#### [TASK]
No picture should appear in the copy. Transcribe exactly, and only, the lines from the one with "800x393 pixels. At" through the last line of the data below.

#### [TASK MATERIAL]

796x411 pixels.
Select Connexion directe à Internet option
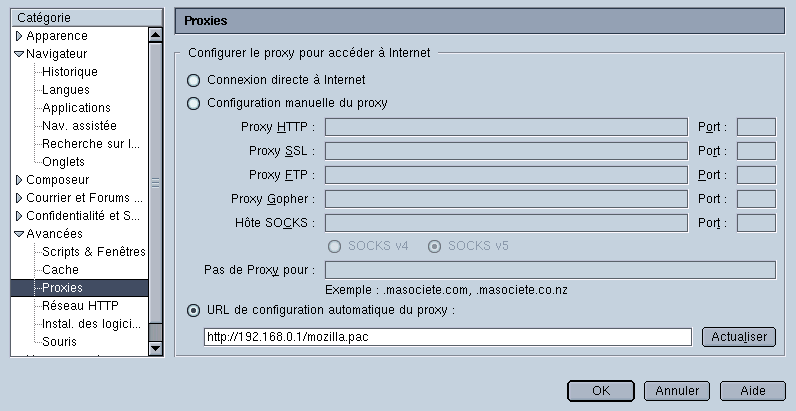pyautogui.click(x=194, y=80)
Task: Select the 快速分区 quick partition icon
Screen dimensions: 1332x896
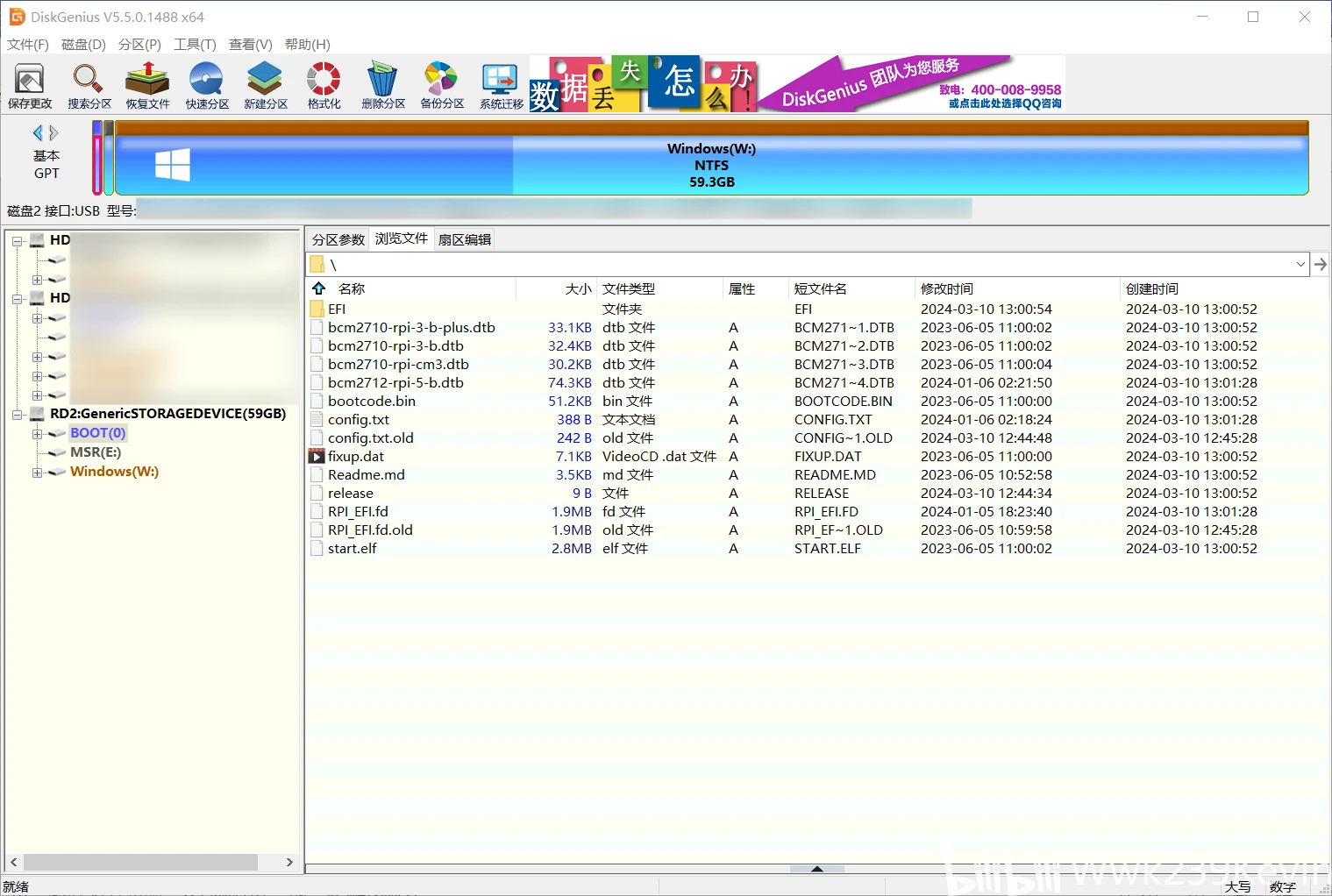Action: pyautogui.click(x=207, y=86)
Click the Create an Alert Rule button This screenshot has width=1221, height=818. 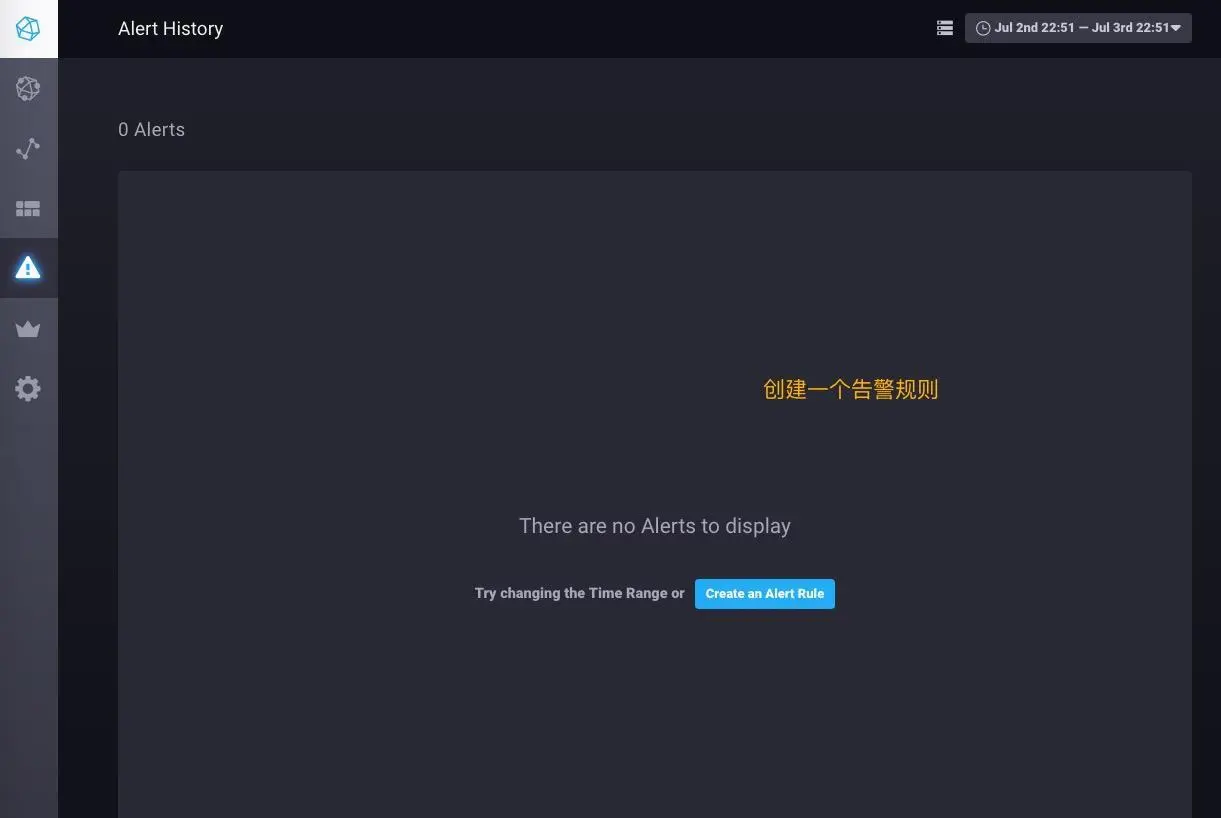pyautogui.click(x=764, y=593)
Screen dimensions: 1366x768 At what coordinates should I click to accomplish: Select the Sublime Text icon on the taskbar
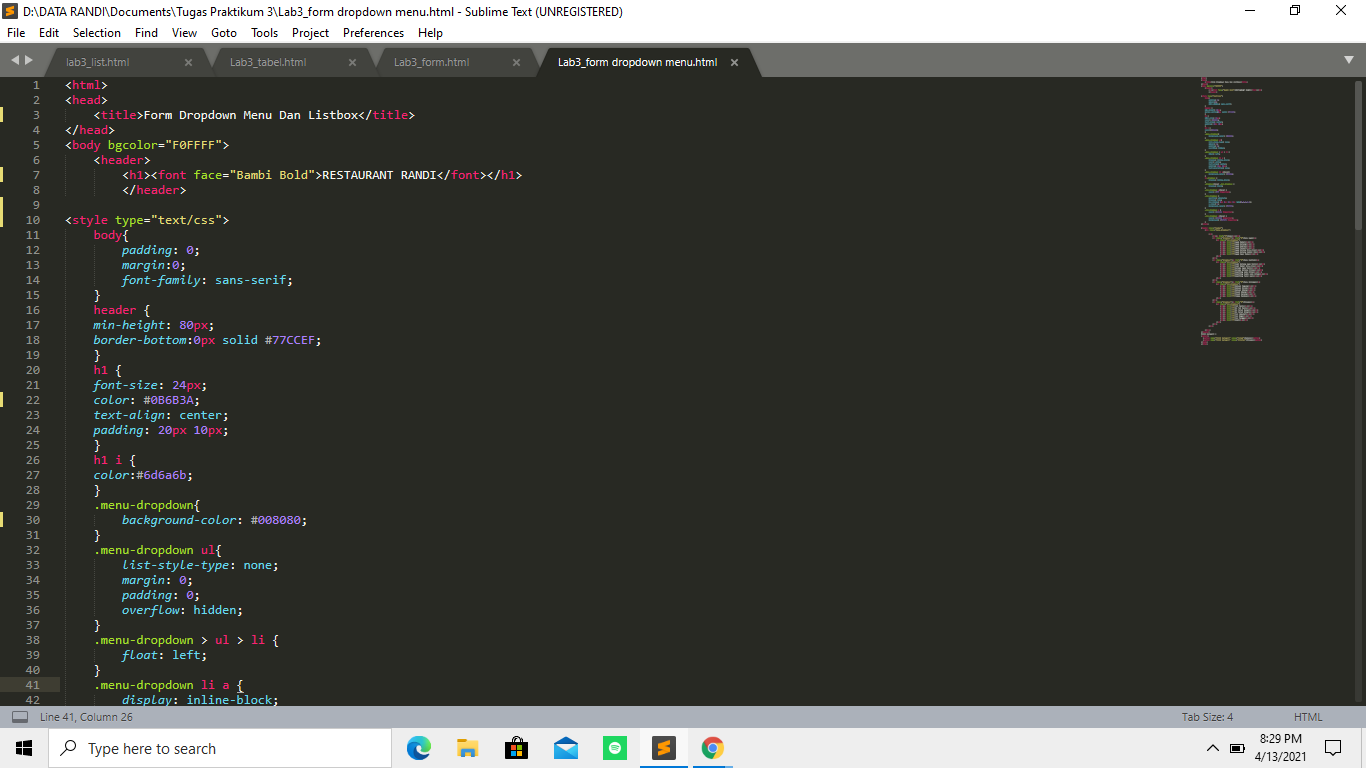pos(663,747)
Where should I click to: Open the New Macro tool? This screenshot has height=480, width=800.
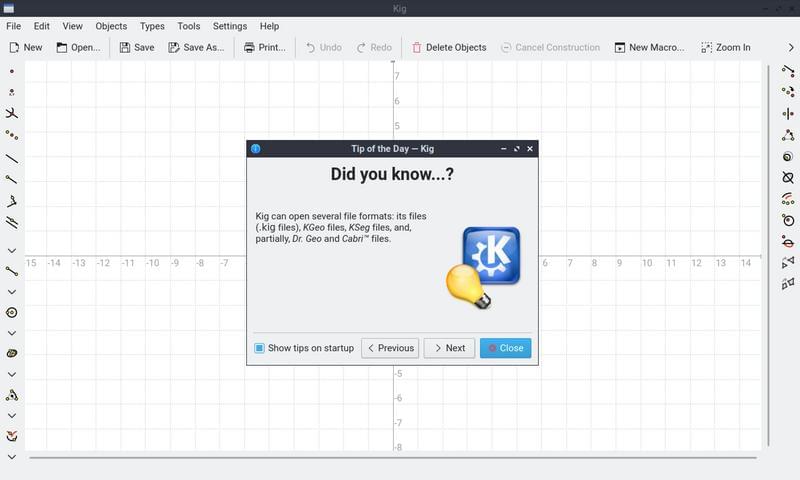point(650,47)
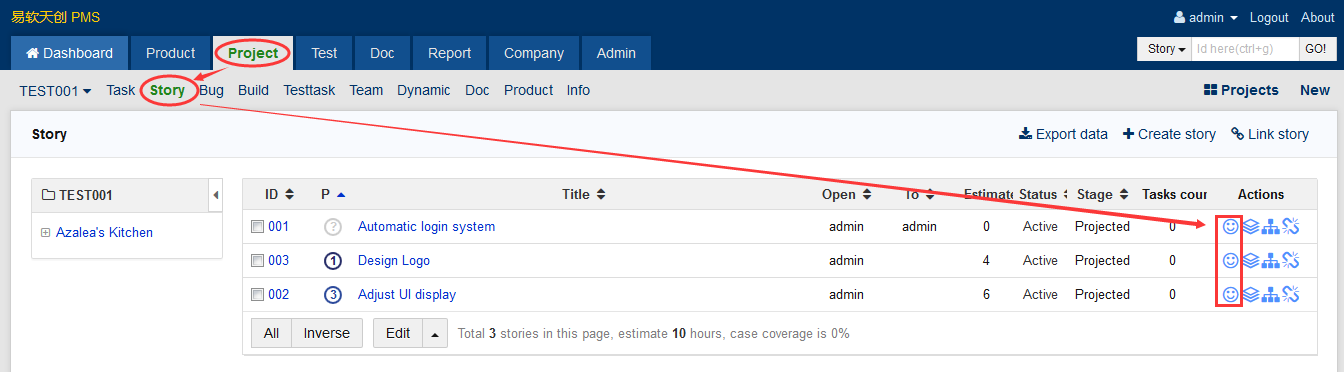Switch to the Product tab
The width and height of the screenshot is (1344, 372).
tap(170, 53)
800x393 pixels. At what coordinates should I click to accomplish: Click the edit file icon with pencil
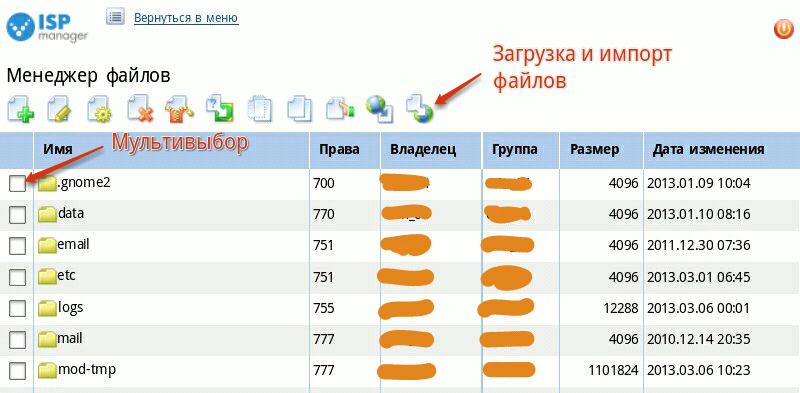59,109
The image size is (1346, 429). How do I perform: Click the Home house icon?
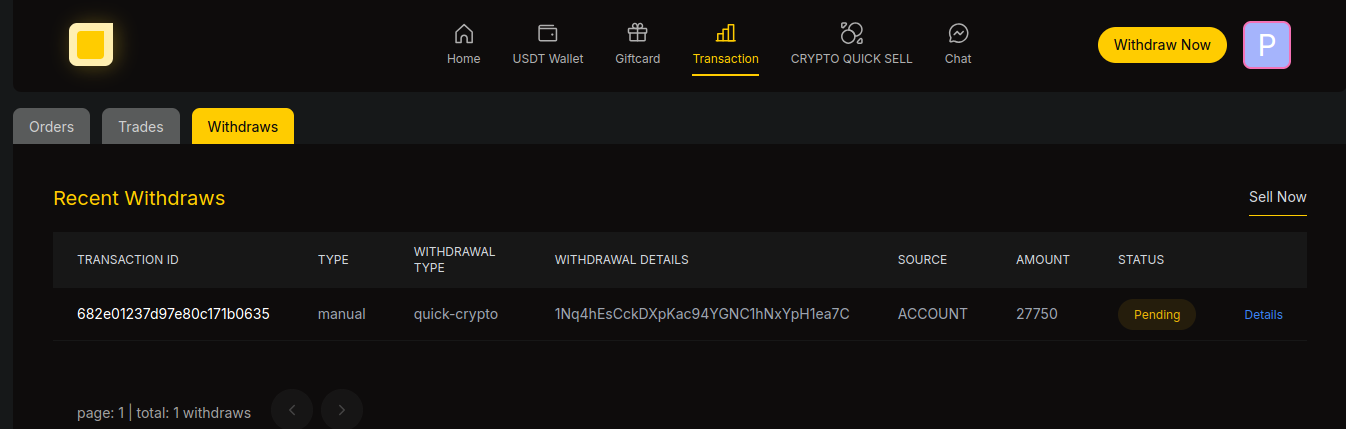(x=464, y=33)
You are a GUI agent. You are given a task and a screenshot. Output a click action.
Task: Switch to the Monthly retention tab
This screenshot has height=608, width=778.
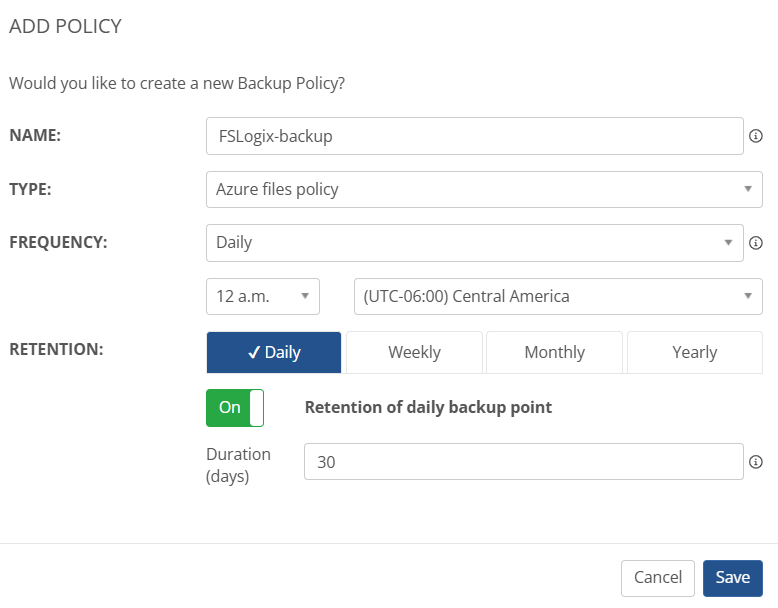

#### [SOLUTION TO THIS PROBLEM]
800x393 pixels. At what coordinates should I click to accomplish: Click the edit file icon with pencil
59,109
The image size is (1346, 429). How do I perform: Click the Home house icon?
(x=464, y=33)
You are a GUI agent. You are given a task and a screenshot. Output a click action.
Task: Switch to the Monthly retention tab
This screenshot has height=608, width=778.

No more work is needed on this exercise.